Причина разорения старообрядческого кладбища до сего времени осталась для меня совершенно необъяснимой… Так, обычно, поступали победители, захватывая вражеский город, но коммунистическая власть не считала же себя победительным захватчиком нашего города.

Я помню, как мы с отцом и матерью ходили как-то по этому разоренному кладбищу и по каким-то давным-давно несуществующим приметам мои родители пытались отыскать могилы своих родителей. Но сделать это было невозможно. Я испытывал такое чувство, словно какая-то преграда разрезала время и навсегда отделила прошлое от настоящего. И тогда я решил, что нельзя допустить, чтобы навеки исчезла память о тех людях, что были моими прямыми предшественниками в этой жизни.

Что я могу рассказать о них? Очень немногое.

Но совесть моя не дает мне покоя и возвращает меня в те давние годы, когда жили на новозыбковской земле мои предки, и долгом своим я считаю, хотя бы то малое, что сохранилось еще в житейской памяти об их существовании, рассказать в моих далеких от совершенства записях.

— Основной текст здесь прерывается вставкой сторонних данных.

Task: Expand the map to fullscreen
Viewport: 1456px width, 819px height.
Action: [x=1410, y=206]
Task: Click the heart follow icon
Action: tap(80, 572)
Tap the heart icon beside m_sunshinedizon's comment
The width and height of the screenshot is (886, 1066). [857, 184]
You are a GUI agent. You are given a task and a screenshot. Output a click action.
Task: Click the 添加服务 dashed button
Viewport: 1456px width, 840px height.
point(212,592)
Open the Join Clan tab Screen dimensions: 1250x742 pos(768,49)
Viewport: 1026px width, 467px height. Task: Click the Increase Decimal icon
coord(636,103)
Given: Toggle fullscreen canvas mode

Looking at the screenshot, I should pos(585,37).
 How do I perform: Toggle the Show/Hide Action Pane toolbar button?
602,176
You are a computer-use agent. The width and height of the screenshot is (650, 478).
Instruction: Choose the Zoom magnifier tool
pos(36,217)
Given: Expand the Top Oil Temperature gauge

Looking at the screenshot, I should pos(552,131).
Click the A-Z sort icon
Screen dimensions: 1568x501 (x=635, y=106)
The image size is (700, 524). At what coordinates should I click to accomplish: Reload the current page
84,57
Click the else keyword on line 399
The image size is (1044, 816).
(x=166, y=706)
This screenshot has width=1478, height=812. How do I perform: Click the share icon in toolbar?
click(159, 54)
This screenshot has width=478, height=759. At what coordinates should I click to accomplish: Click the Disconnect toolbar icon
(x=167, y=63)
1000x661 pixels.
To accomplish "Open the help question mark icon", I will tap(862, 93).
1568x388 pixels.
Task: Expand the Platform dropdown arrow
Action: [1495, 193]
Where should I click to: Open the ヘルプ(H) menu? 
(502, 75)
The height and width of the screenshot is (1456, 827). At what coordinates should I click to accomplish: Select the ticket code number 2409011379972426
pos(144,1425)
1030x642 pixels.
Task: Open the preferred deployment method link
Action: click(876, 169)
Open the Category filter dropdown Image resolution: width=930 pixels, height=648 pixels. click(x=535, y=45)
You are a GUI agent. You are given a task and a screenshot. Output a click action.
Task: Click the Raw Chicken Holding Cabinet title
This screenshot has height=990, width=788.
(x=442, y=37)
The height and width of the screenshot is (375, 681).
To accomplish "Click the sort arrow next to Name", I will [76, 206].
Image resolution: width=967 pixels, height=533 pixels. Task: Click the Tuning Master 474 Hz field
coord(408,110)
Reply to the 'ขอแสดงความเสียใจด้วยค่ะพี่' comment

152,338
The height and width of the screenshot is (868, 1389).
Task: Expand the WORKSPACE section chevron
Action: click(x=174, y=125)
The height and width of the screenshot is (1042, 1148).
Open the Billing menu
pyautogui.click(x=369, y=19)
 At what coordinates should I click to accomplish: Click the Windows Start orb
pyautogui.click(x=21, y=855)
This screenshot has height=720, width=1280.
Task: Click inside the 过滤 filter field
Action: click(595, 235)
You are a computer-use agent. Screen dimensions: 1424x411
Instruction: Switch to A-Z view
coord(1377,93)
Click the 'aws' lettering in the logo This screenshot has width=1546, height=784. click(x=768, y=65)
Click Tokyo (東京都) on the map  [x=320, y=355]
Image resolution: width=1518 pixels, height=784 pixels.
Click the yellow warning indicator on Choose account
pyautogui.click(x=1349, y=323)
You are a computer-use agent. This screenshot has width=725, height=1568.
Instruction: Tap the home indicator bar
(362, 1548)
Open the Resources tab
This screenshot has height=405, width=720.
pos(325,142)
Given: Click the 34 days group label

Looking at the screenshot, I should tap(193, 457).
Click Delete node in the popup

Придерживаясь традиции прослеживать происхождения рода по мужской линии, первым делом я расскажу то, что мне известно о моем дедушке по отцу, русском человеке старообрядческой веры Ефиме Мосягине. Из отрывочных сведений о его жизни особенно интересной для меня была семейная легенда о том, что он отслужил царскую или, как тогда говорили, николаевскую службу сроком в 25 лет.

Дедушка Ефим прожил долгую жизнь.

Мой отец, младший из его сыновей, был призван в армию в 1913 году. С самого начала Первой Мировой войны и до демобилизации по ранению весной 1917 года отец находился в боевых частях на русско-немецком фронте. Во время военной службы в 1915 году поздней осенью ему представилась возможность ненадолго побывать в Новозыбкове. Дедушка Ефим в то время доживал свой век в Шведовской богадельне. Жену он свою похоронил, трое его сыновей были на войне, а две дочери разъехались по свету искать хорошего заработка и счастья. Отец рассказывал:

– Когда я пришел в Богадельню и спросил, как повидать отца, мне сказали, что дедушка Ефим колет дрова на хозяйственном дворе. Я не сразу подошел к нему, – говорил отец. – Я посмотрел, как он ловко управлялся с дровами, а ведь ему было тогда 85 лет.

Эта встреча моего отца с моим дедушкой была последней в их жизни. В следующем году дедушка Ефим помер.